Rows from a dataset
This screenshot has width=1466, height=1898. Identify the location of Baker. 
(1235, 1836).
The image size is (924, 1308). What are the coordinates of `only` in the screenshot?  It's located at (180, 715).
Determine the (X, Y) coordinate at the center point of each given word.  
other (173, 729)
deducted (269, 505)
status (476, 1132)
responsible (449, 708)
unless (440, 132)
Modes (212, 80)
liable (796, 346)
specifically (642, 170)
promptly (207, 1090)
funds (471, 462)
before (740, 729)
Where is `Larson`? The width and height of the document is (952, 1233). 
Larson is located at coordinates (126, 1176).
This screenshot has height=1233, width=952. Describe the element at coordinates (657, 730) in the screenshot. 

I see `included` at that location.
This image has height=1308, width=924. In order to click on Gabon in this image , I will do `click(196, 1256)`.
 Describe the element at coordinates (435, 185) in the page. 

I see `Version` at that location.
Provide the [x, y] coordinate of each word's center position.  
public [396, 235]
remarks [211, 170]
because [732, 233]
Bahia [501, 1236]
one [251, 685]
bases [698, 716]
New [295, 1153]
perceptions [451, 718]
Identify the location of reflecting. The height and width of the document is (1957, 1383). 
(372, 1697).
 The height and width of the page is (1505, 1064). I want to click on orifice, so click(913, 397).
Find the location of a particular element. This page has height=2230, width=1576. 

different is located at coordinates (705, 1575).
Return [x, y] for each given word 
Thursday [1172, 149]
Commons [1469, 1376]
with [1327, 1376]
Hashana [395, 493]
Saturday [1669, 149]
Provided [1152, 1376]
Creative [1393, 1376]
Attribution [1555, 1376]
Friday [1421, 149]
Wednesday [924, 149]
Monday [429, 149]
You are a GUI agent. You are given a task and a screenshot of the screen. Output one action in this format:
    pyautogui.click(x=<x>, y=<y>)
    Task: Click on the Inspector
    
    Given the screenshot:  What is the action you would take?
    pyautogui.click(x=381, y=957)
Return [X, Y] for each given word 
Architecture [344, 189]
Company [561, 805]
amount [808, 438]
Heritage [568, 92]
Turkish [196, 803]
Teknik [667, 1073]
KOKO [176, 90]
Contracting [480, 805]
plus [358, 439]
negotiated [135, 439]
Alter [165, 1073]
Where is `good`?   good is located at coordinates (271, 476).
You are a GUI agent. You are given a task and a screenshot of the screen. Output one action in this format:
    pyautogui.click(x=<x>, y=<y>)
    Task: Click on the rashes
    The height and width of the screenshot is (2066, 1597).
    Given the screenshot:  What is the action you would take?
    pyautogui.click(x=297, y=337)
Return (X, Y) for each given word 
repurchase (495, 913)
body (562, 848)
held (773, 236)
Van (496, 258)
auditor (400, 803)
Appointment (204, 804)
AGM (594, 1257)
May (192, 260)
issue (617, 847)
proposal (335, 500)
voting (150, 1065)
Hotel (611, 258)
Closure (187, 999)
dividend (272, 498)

Aim> Copy these records line for line, with no changes at all.

Complete response>
This screenshot has width=1466, height=1898. Identify the location of Baker. 
(1235, 1836).
The image size is (924, 1308). What are the coordinates of `only` in the screenshot?  It's located at (180, 715).
Determine the (X, Y) coordinate at the center point of each given word.  
other (173, 729)
deducted (269, 505)
status (476, 1132)
responsible (449, 708)
unless (440, 132)
Modes (212, 80)
liable (796, 346)
specifically (642, 170)
promptly (207, 1090)
funds (471, 462)
before (740, 729)
Where is `Larson`? The width and height of the document is (952, 1233). 
Larson is located at coordinates (126, 1176).
This screenshot has height=1233, width=952. Describe the element at coordinates (657, 730) in the screenshot. 

I see `included` at that location.
This image has height=1308, width=924. In order to click on Gabon in this image , I will do `click(196, 1256)`.
 Describe the element at coordinates (435, 185) in the page. 

I see `Version` at that location.
Provide the [x, y] coordinate of each word's center position.  
public [396, 235]
remarks [211, 170]
because [732, 233]
Bahia [501, 1236]
one [251, 685]
bases [698, 716]
New [295, 1153]
perceptions [451, 718]
Identify the location of reflecting. The height and width of the document is (1957, 1383). 
(372, 1697).
 The height and width of the page is (1505, 1064). I want to click on orifice, so click(913, 397).
Find the location of a particular element. This page has height=2230, width=1576. 

different is located at coordinates (705, 1575).
Return [x, y] for each given word 
Thursday [1172, 149]
Commons [1469, 1376]
with [1327, 1376]
Hashana [395, 493]
Saturday [1669, 149]
Provided [1152, 1376]
Creative [1393, 1376]
Attribution [1555, 1376]
Friday [1421, 149]
Wednesday [924, 149]
Monday [429, 149]
You are a GUI agent. You are given a task and a screenshot of the screen. Output one action in this format:
    pyautogui.click(x=<x>, y=<y>)
    Task: Click on the Inspector
    
    Given the screenshot:  What is the action you would take?
    pyautogui.click(x=381, y=957)
Return [X, Y] for each given word 
Architecture [344, 189]
Company [561, 805]
amount [808, 438]
Heritage [568, 92]
Turkish [196, 803]
Teknik [667, 1073]
KOKO [176, 90]
Contracting [480, 805]
plus [358, 439]
negotiated [135, 439]
Alter [165, 1073]
Where is `good`?   good is located at coordinates (271, 476).
You are a GUI agent. You are given a task and a screenshot of the screen. Output one action in this format:
    pyautogui.click(x=<x>, y=<y>)
    Task: Click on the rashes
    The height and width of the screenshot is (2066, 1597).
    Given the screenshot:  What is the action you would take?
    pyautogui.click(x=297, y=337)
Return (X, Y) for each given word 
repurchase (495, 913)
body (562, 848)
held (773, 236)
Van (496, 258)
auditor (400, 803)
Appointment (204, 804)
AGM (594, 1257)
May (192, 260)
issue (617, 847)
proposal (335, 500)
voting (150, 1065)
Hotel (611, 258)
Closure (187, 999)
dividend (272, 498)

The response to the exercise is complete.